▶ **PROBLEM 1**
Pick out each line of the entries below that contains the word "This".
▶ **PROBLEM 2**
Carry on the guide to Dolly Parton's albums below, starting after its last line.

▶ **EXTRACT TO READ**

--

A Beginner’s Guide to the Iconic Country of Dolly Parton

Dolly Parton rock and roll hall of fame

Dolly Parton is such an institution that it can be daunting to focus strictly on her music and set everything else aside. That’ll happen when talking about someone whose career spans six decades and includes more than 50 albums (41 of them Top 10 on the Billboard Country Albums charts), 25 No. 1 Country singles and about a dozen movies or so. The image of Dolly—and her wryly expressed awareness of that image, which she’s commented on directly since “Dumb Blonde,” the first song on her first solo album—can further complicate first impressions.

But that, right there, is the key: You’ll always find Parton’s truest expression in her music, not in her brash interview persona and loud outfits or the bizarro spectacles of Dollywood. That might be true of those other things (to varying degrees) if looking at her life comprehensively, but that’s a matter for another day. Here we’re looking for entry points into a massive discography.

Parton first emerged on the Nashville scene as a songwriter of modest success in the mid-1960s. From there, she transitioned gradually from the TV sidekick and on-record duet partner of Porter Wagoner to a formidable solo star. Then she went from having No. 1 Country hits that were both irresistible earworms and poignant emotive expressions, like “Jolene” and “Love is Like a Butterfly,” to reaching the absolute stratosphere with the Hot 100 and Country No. 1, and hit album, and hit movie 9 to 5. That entrenched Parton firmly in a niche of American pop culture all her own—country at heart, enough so that she initially rejected induction into the Rock and Roll Hall of Fame—but welcoming to fans of other genres and appealing to people from all walks of life. She retains this singular position even as her musical output has been semi-uneven and her record sales have waxed and waned. 

Assembling this Beginner’s Guide was less difficult than I thought it’d be, given the degree to which Parton—like many country performers then and now—is more a singles expert than an album artisan. Ahead of her Rock Hall induction, I chose six of the best Dolly Parton albums as absolute essentials. If you choose to dig deeper, there’s also an appendix to guide your next steps.

Note: When you buy something through our affiliate links, Treble receives a commission. All albums included are chosen by our editors and contributors.


best dolly parton albums Coat of Many Colors
RCA Victor

Coat of Many Colors (1971)

--

▶ **EXTRACTED DATA**

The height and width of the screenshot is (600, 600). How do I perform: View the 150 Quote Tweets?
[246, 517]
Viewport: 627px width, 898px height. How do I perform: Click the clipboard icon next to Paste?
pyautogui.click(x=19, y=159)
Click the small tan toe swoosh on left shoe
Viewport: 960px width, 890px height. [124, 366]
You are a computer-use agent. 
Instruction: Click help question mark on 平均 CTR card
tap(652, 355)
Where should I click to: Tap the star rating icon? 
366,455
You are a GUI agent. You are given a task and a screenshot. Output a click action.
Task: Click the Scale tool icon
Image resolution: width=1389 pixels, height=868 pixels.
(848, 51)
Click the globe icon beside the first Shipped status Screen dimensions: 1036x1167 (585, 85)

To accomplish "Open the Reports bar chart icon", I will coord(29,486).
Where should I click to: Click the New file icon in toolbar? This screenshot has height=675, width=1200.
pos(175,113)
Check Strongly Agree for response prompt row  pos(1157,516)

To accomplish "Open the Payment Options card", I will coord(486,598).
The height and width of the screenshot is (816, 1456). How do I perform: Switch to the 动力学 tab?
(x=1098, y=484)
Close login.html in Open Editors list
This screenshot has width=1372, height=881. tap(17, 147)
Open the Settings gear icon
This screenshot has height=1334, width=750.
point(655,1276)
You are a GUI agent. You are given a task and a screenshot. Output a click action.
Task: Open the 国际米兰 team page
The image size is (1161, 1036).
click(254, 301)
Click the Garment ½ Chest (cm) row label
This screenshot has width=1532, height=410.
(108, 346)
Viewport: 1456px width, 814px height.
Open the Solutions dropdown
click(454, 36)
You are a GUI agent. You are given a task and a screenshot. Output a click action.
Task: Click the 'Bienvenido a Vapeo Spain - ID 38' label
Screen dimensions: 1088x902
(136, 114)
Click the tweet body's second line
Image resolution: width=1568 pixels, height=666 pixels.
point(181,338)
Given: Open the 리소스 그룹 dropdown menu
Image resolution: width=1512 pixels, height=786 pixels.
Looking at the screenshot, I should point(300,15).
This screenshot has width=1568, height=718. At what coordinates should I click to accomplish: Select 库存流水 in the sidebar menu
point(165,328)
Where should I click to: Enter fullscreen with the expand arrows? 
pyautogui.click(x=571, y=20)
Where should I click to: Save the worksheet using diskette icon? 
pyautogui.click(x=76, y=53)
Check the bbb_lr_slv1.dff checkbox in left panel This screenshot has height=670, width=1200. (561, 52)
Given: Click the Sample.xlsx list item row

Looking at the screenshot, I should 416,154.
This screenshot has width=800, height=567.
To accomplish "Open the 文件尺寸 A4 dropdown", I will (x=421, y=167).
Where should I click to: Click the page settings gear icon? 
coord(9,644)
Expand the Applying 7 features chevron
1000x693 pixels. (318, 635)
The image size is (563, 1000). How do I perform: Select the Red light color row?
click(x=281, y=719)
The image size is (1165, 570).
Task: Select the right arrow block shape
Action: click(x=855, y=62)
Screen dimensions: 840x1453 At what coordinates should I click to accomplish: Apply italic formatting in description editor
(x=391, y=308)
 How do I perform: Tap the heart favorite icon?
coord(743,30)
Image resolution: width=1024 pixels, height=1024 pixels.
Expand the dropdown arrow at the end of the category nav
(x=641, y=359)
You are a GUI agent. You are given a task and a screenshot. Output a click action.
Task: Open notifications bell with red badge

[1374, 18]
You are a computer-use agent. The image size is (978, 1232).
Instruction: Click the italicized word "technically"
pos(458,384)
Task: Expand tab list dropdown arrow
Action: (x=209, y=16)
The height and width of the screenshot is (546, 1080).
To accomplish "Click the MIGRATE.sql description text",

--

▶ **WRITTEN RESPONSE 1**
Where should I click to: Click the New file icon in toolbar? This screenshot has height=675, width=1200.
This screenshot has width=1372, height=881. tap(17, 147)
This screenshot has height=1334, width=750.
This screenshot has width=1532, height=410.
This screenshot has width=1568, height=718. At what coordinates should I click to accomplish: Select 库存流水 in the sidebar menu
Check the bbb_lr_slv1.dff checkbox in left panel This screenshot has height=670, width=1200. (561, 52)
This screenshot has width=800, height=567.

▶ **WRITTEN RESPONSE 2**
If looking for the earliest true classic of her career, it’s Coat of Many Colors. It’s an album of many moods and sounds. You’ve got plain-spoken guileless country on the title track, “My Blue Tears” and “A Better Place to Live.” Uncut honky-tonk misery of “The Mystery of the Mystery” and “She Never Met a Man (She Didn’t Like).” Loping, rhythmic cuts that border on country-funk with “Early Morning Breeze” and “Traveling Man” (especially the latter). Yet it feels cohesive all the way, remarkably assured—in no small part because it’s her eighth solo studio album in a four-year span; that’s kinda just how Nashville worked back then.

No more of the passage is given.